Available records —
++++++++
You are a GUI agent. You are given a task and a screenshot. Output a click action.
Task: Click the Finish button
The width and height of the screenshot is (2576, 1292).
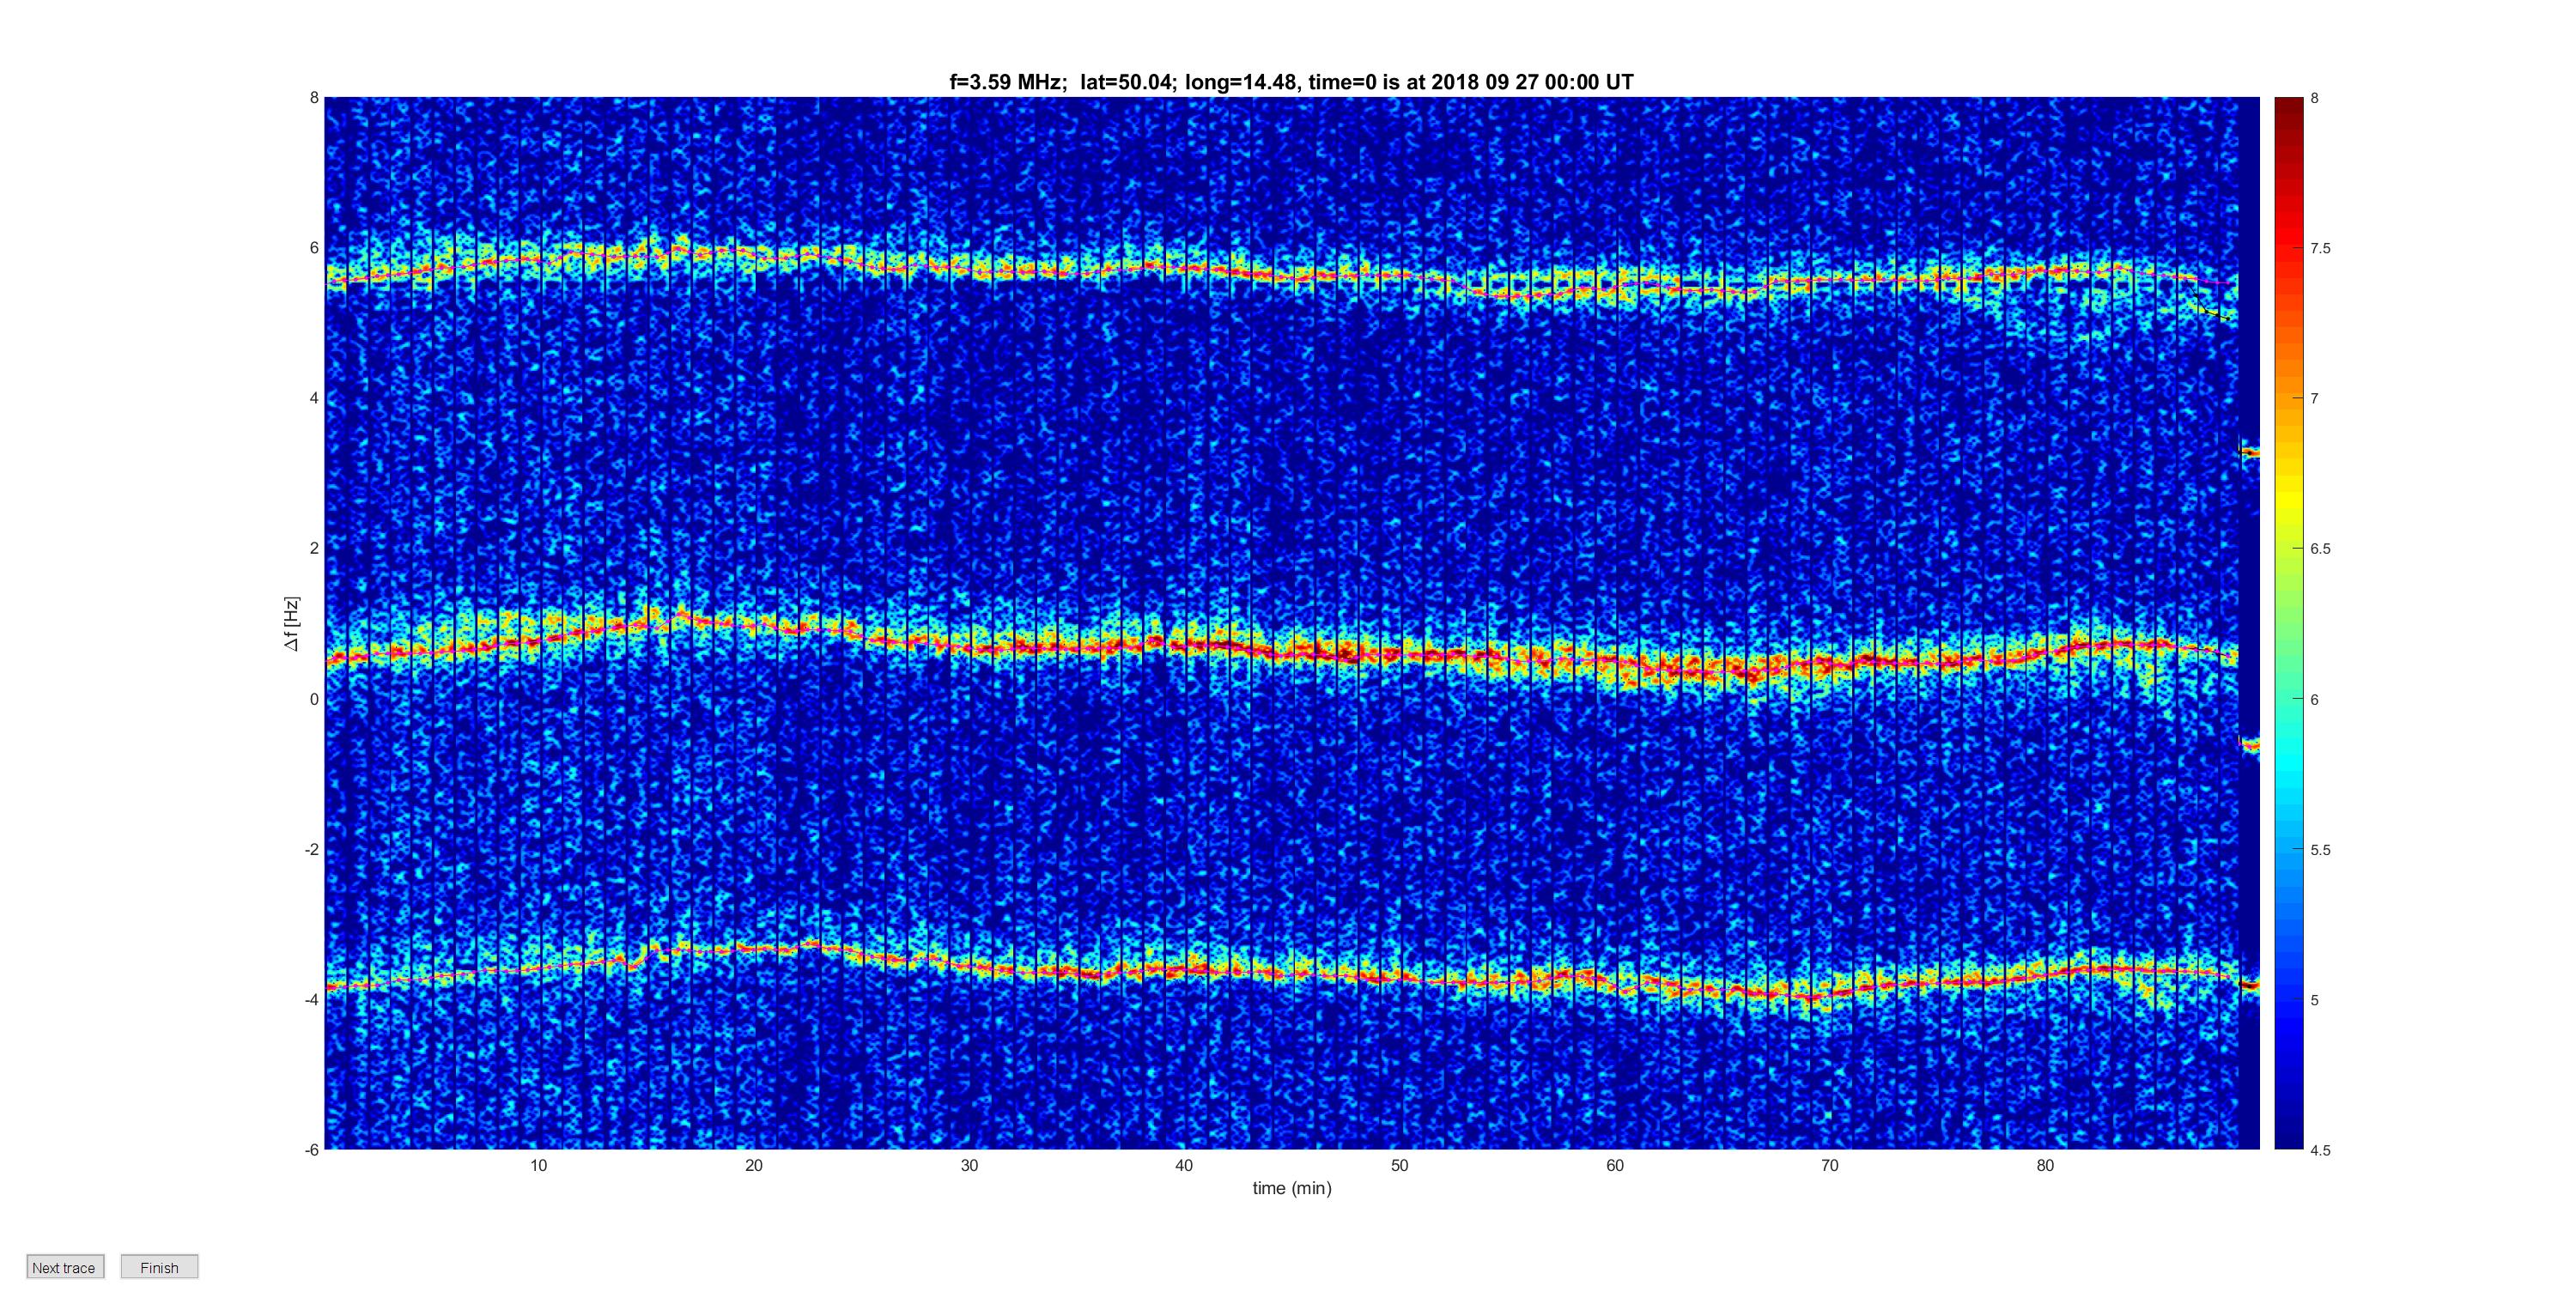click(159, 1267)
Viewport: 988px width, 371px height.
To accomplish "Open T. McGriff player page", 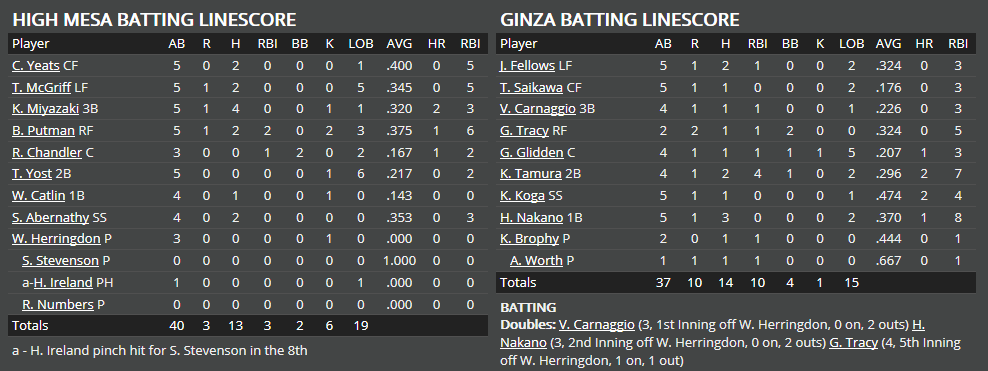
++++++++
What needs to be done —
Only the lines from the one holding "Viewport: 988px width, 371px height." to the last line of the entries above should be printed, exactly as they appear and with no pictures.

Solution below —
Viewport: 988px width, 371px height.
To accomplish "Open T. McGriff player page", 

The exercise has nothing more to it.